╭─ Selected text

# Question about cooling an attic



## artys_only (Mar 29, 2005)

So here the question , I have a two story house about 2000 sq ft , on my roof I only have a whirlybird vent and soffit vents , seams like I have no draw to pull the hot air from the attic , I want to put two or 4 of those solar attic vents on the roof to help draw out the hot air , any one ever done it ? Is it hard to do it with a existing roof ? Do you just pull cut a hole up pull up the shingles and slide it under and nail it down and roof cement it around edges ? Any help would be great full !


----------



## RB II (Feb 26, 2009)

The key is to get fresh air circulating in the attic from the soffit vents to the roof vents (whirlybird). Almost without exception, there is no path between the two. To fix that buy some 4" lightweight PVC pipe. Cut it into 3' lengths. Push it between the top plate and roof deck of the exterior walls. Space out as close to the soffit vents as feasible. The heat convection alone will draw large amounts of air.


----------



## FINNFOWLER (Sep 2, 2004)

HydraSports said:


> The key is to get fresh air circulating in the attic from the soffit vents to the roof vents (whirlybird). Almost without exception, there is no path between the two. To fix that buy some 4" lightweight PVC pipe. Cut it into 3' lengths. Push it between the top plate and roof deck of the exterior walls. Space out as close to the soffit vents as feasible. The heat convection alone will draw large amounts of air.


Could you take a picture or draw this up? I am not comprehending what you are explaining. I only have ridge vents.


----------



## artys_only (Mar 29, 2005)

There is a gap from the soffit vents so air can move it just doesn't , I figure by placing a couple of these on the south and west side it would help draw the air up and out , making more air flow in the attic making it cooler ?


----------



## jtburf (May 26, 2004)

artys only said:


> So here the question , I have a two story house about 2000 sq ft , on my roof I only have a whirlybird vent and soffit vents , seams like I have no draw to pull the hot air from the attic , I want to put two or 4 of those solar attic vents on the roof to help draw out the hot air , any one ever done it ? Is it hard to do it with a existing roof ? Do you just pull cut a hole up pull up the shingles and slide it under and nail it down and roof cement it around edges ? Any help would be great full !


 For starters you do not have enough soffit vents and I have never seen your house. Why you ask, no builder ever puts enough in.

Get in the attic and pull the insulation away from the roof between the joist, then add 100% more soffit vents and staple them in place along all sides of your eves.

Two problems exist. 
1 builders never install enough venting to properly vent an attic.

2 insulation crews fill the gap between the joist with insulation thus blocking any air flow that is even possible.

Attic breeze makes some real nice solar fans, http://www.atticbreeze.net/

See the picture below.

John


----------



## GT11 (Jan 1, 2013)

What jtburf said...

To cool that space you need air exchanges, which means you need enough intake vents and enough exhaust vents. It all comes down to the surface area of the vents. If you only have one whirly brid, it sounds like you don't have enough exhaust area even without knowing the sq footage of the soffit vents.

╰─

### Tasks for this exercise:
a) In the attic-cooling thread, why does RB II suggest pushing lengths of PVC pipe between the top plate and the roof deck? Answer in one to three sentences.
b) Transcribe the stretch of the attic-cooling thread from "# Question about" through "(Feb 26, 2009)".
Rely only on the attic-cooling thread for your answers.

╭─ Record set

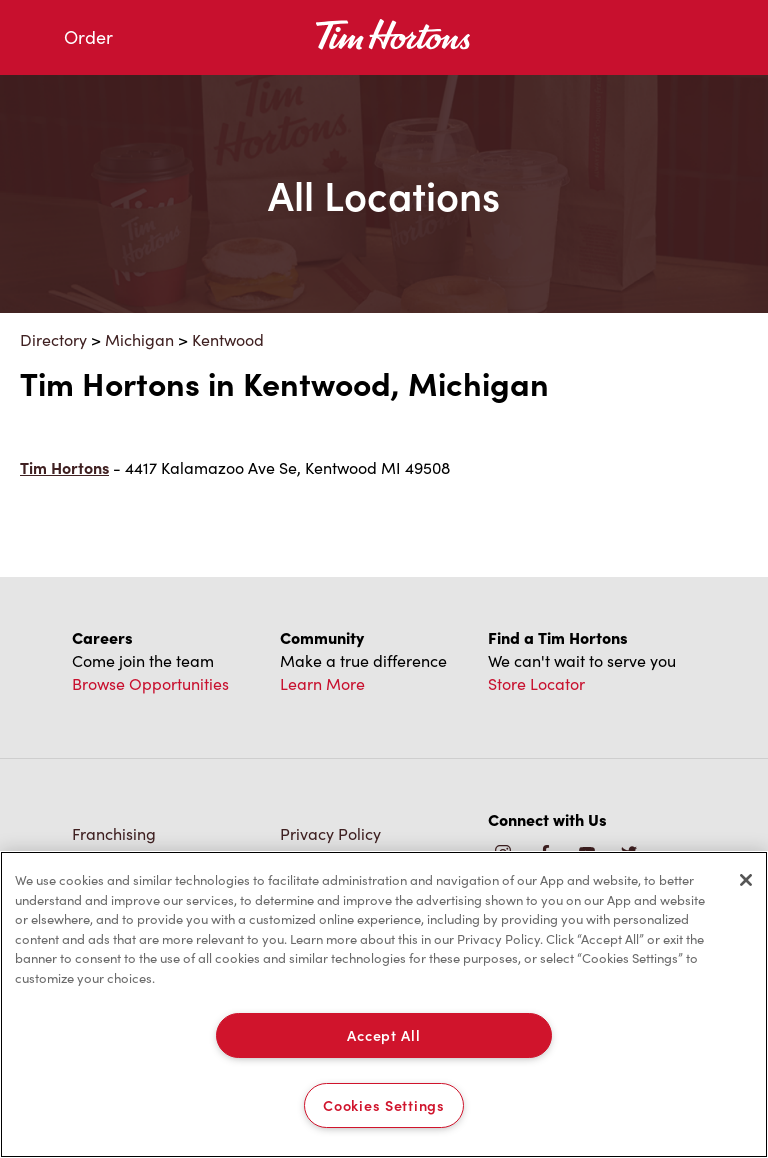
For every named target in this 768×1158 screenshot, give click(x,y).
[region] (384, 1004)
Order (88, 37)
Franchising (114, 833)
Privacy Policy (330, 833)
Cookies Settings (384, 1105)
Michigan (139, 339)
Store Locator (536, 683)
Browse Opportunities (150, 683)
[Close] (746, 880)
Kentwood (228, 339)
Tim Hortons (64, 467)
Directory (53, 339)
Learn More (322, 683)
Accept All (383, 1035)
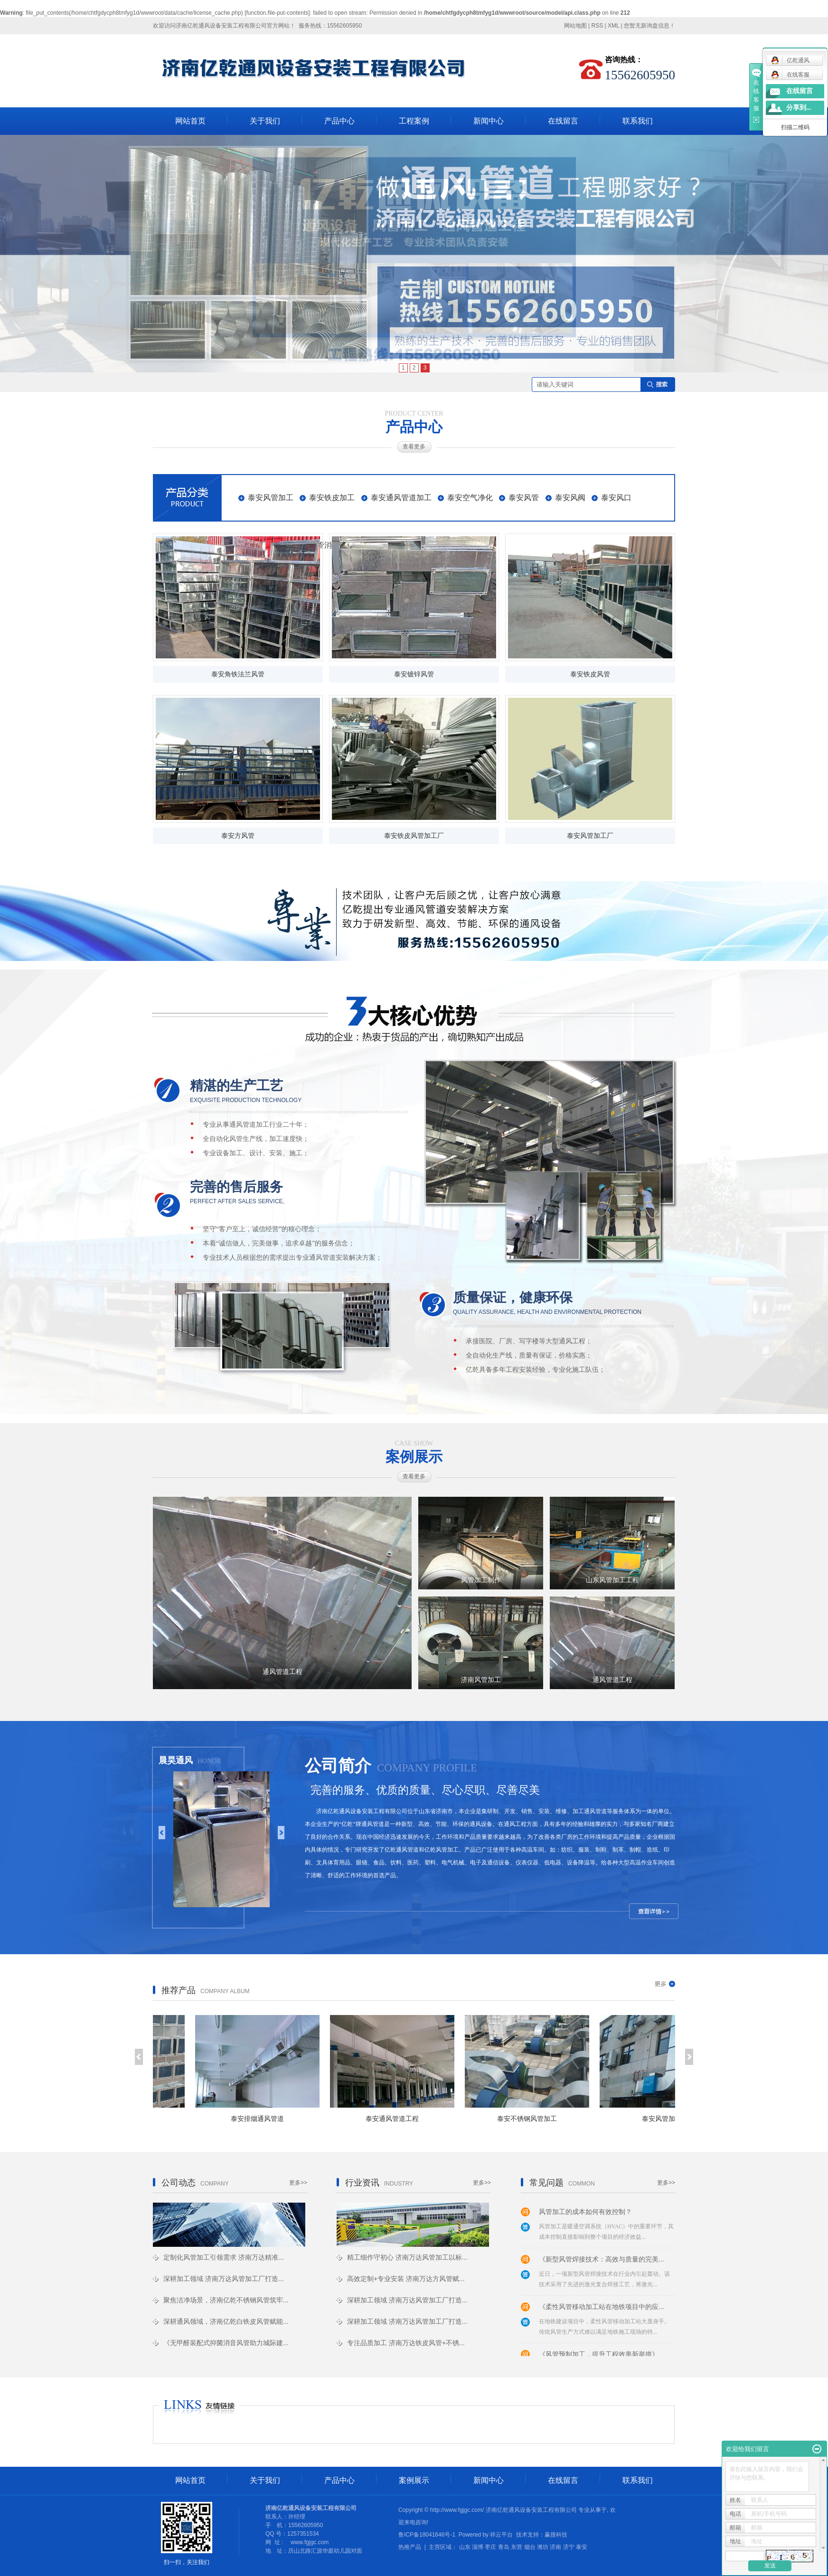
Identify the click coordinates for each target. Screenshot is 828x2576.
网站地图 (575, 25)
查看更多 (414, 446)
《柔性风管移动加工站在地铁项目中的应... (601, 2308)
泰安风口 (616, 498)
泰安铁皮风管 (590, 674)
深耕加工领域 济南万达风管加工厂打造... (223, 2278)
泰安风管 (523, 498)
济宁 (568, 2547)
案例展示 (414, 2480)
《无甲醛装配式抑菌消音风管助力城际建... (226, 2343)
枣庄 (490, 2547)
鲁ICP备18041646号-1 (426, 2534)
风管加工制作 (481, 1580)
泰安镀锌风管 (414, 674)
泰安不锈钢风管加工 (530, 2118)
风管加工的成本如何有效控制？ (585, 2213)
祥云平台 (501, 2534)
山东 (464, 2547)
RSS (597, 25)
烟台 (530, 2547)
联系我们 (637, 121)
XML (613, 25)
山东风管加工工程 (612, 1580)
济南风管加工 (481, 1679)
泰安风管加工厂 (590, 835)
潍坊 (542, 2547)
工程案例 (414, 121)
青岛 (503, 2547)
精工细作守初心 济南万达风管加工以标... (407, 2257)
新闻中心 (488, 121)
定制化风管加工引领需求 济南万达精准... (223, 2257)
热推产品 (409, 2547)
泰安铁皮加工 (332, 498)
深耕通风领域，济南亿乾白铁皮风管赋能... (226, 2321)
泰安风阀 (570, 498)
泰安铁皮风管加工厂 (414, 835)
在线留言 (563, 121)
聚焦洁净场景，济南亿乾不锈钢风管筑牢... (226, 2300)
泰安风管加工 (270, 498)
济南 (555, 2547)
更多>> (298, 2182)
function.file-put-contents (277, 13)
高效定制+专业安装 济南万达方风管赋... (406, 2278)
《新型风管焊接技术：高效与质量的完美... (601, 2261)
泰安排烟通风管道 (260, 2118)
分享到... (798, 107)
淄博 (477, 2547)
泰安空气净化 (470, 498)
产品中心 (339, 121)
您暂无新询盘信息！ (649, 25)
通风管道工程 (282, 1671)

╰─

### Problem solutions:
a) Fresh air needs to circulate from the soffit vents to the roof vents, and RB II says there is almost never a path between the two. The pipes create that path, and heat convection alone will then draw large amounts of air through it.

b)
# Question about cooling an attic



## artys_only (Mar 29, 2005)

So here the question , I have a two story house about 2000 sq ft , on my roof I only have a whirlybird vent and soffit vents , seams like I have no draw to pull the hot air from the attic , I want to put two or 4 of those solar attic vents on the roof to help draw out the hot air , any one ever done it ? Is it hard to do it with a existing roof ? Do you just pull cut a hole up pull up the shingles and slide it under and nail it down and roof cement it around edges ? Any help would be great full !


----------



## RB II (Feb 26, 2009)